Requirement.
Return exactly the lines of the records below, starting at the line that contains "Where should I click to: Show" and ending at the line that contains "How do I perform: Click Give feedback?", with both of those lines kept.

Excerpted records.
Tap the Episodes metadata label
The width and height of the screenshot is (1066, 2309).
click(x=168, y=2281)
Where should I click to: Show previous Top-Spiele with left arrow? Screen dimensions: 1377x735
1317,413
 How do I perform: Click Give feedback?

...

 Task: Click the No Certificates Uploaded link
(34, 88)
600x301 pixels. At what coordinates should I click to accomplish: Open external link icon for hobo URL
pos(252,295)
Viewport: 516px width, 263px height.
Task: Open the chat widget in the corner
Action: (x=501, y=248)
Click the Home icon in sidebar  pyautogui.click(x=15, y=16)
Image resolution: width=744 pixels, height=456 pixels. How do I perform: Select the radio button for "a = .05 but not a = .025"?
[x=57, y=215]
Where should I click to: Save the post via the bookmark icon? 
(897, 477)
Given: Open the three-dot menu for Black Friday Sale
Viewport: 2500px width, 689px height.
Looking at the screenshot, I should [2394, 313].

---

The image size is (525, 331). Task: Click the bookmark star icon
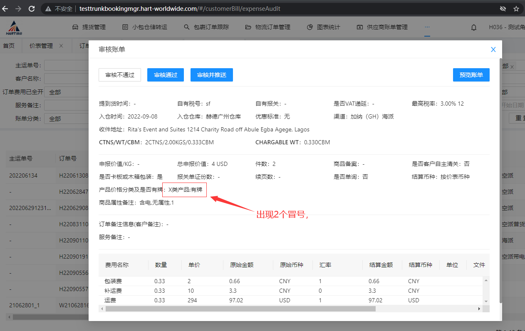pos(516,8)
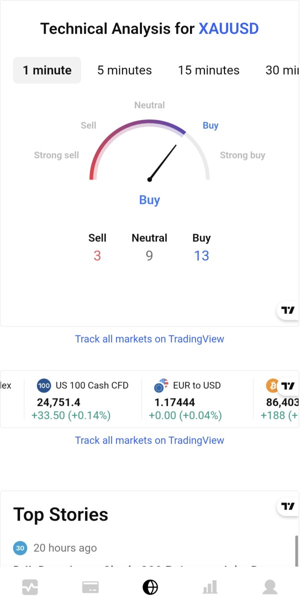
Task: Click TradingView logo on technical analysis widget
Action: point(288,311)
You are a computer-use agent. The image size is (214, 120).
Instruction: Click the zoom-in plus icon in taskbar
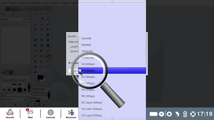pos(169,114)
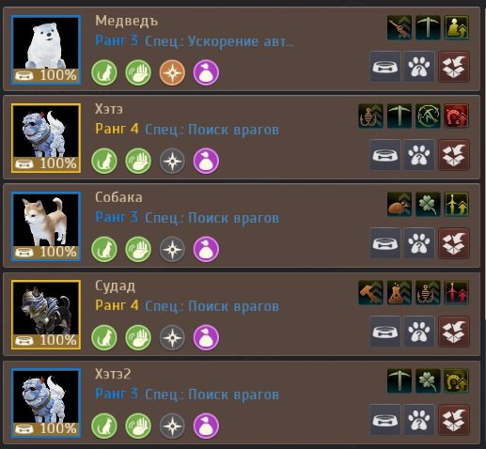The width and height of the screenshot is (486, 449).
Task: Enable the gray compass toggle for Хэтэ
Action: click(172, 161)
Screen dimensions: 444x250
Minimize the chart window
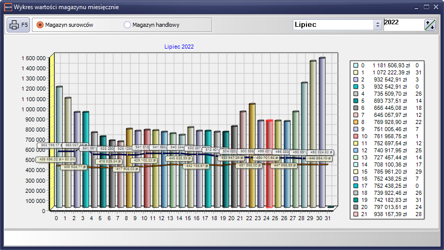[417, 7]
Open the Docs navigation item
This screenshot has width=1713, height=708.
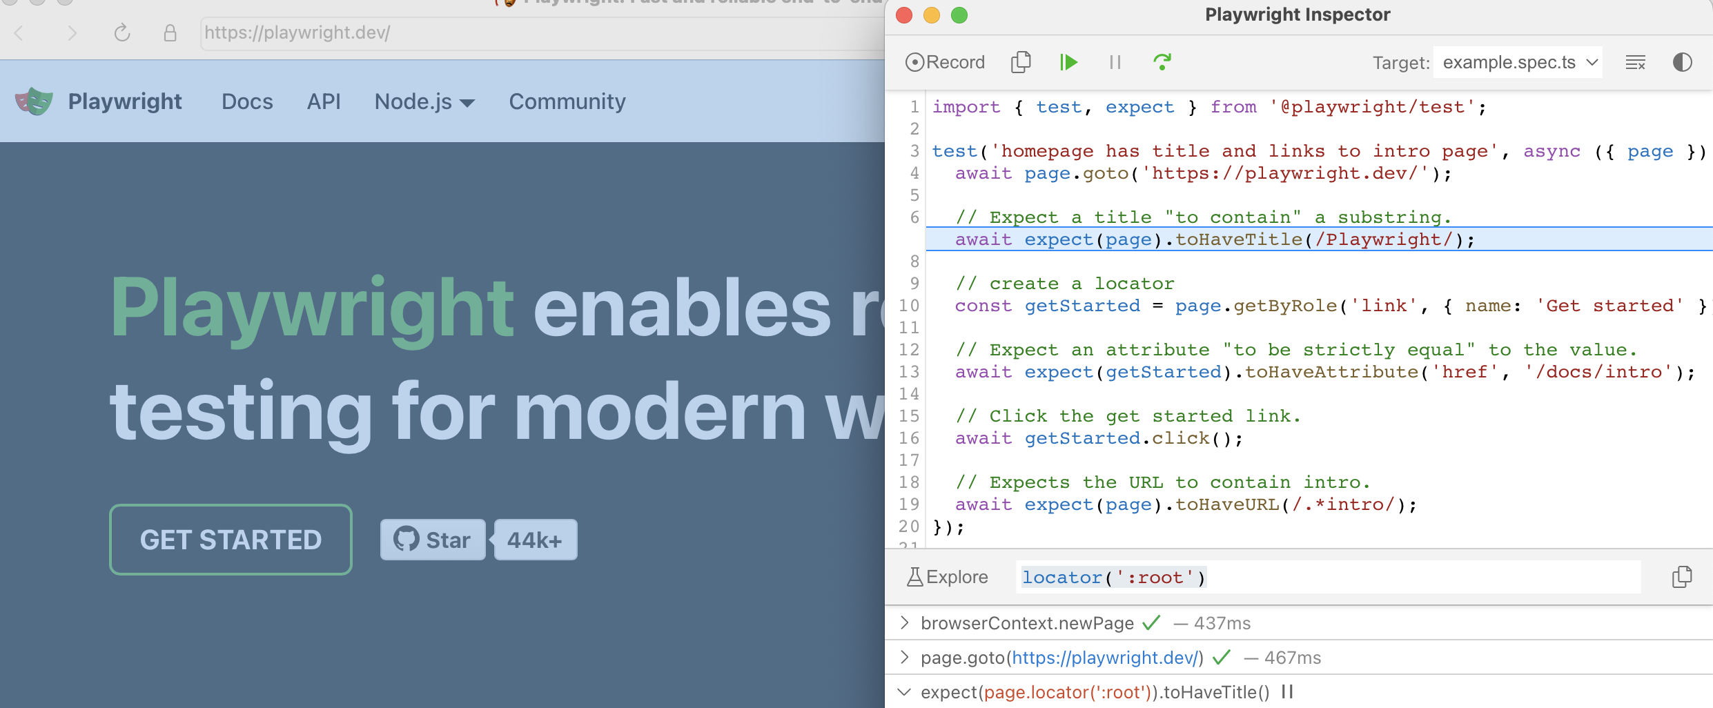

Solved problem.
Where should I click to: Show previous Top-Spiele with left arrow? Screen dimensions: 1377x735
1317,413
 How do I perform: Click Give feedback?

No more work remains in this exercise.